→ Exercise materials
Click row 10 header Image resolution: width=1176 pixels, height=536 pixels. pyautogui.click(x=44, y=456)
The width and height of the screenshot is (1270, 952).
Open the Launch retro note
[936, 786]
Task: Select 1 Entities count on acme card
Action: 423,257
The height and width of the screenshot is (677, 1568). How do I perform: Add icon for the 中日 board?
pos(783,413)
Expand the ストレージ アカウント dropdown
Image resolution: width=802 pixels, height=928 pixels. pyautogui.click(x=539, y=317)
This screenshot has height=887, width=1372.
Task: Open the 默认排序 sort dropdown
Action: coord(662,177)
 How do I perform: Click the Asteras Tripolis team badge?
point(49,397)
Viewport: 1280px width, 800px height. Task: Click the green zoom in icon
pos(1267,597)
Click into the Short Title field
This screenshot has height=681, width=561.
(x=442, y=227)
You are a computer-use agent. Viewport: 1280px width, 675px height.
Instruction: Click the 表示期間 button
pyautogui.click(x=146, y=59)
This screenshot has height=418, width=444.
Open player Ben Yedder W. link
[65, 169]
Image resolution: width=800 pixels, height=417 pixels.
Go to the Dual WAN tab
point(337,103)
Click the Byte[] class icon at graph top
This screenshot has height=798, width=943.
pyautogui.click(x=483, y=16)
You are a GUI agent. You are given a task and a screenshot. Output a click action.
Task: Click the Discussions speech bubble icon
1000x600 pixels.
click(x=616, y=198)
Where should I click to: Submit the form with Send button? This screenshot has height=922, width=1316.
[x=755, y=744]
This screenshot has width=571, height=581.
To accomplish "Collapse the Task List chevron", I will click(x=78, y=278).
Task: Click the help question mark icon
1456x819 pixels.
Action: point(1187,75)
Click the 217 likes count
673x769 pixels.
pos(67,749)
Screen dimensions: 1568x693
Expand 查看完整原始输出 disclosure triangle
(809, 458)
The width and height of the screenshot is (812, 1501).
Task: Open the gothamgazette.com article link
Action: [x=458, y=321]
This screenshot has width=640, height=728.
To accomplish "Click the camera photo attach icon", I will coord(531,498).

→ Given request
Please reproduce the records above line for line, with no changes.

→ The result
Click row 10 header Image resolution: width=1176 pixels, height=536 pixels. pyautogui.click(x=44, y=456)
The width and height of the screenshot is (1270, 952).
Open the Launch retro note
[936, 786]
Task: Select 1 Entities count on acme card
Action: 423,257
The height and width of the screenshot is (677, 1568). How do I perform: Add icon for the 中日 board?
pos(783,413)
Expand the ストレージ アカウント dropdown
Image resolution: width=802 pixels, height=928 pixels. pyautogui.click(x=539, y=317)
This screenshot has height=887, width=1372.
Task: Open the 默认排序 sort dropdown
Action: coord(662,177)
 How do I perform: Click the Asteras Tripolis team badge?
point(49,397)
Viewport: 1280px width, 800px height. Task: Click the green zoom in icon
pos(1267,597)
Click into the Short Title field
This screenshot has height=681, width=561.
(x=442, y=227)
You are a computer-use agent. Viewport: 1280px width, 675px height.
Instruction: Click the 表示期間 button
pyautogui.click(x=146, y=59)
This screenshot has height=418, width=444.
Open player Ben Yedder W. link
[65, 169]
Image resolution: width=800 pixels, height=417 pixels.
Go to the Dual WAN tab
point(337,103)
Click the Byte[] class icon at graph top
This screenshot has height=798, width=943.
pyautogui.click(x=483, y=16)
You are a GUI agent. You are given a task and a screenshot. Output a click action.
Task: Click the Discussions speech bubble icon
1000x600 pixels.
click(x=616, y=198)
Where should I click to: Submit the form with Send button? This screenshot has height=922, width=1316.
[x=755, y=744]
This screenshot has width=571, height=581.
To accomplish "Collapse the Task List chevron", I will click(x=78, y=278).
Task: Click the help question mark icon
1456x819 pixels.
Action: point(1187,75)
Click the 217 likes count
673x769 pixels.
pos(67,749)
Screen dimensions: 1568x693
Expand 查看完整原始输出 disclosure triangle
(809, 458)
The width and height of the screenshot is (812, 1501).
Task: Open the gothamgazette.com article link
Action: [x=458, y=321]
This screenshot has width=640, height=728.
To accomplish "Click the camera photo attach icon", I will coord(531,498).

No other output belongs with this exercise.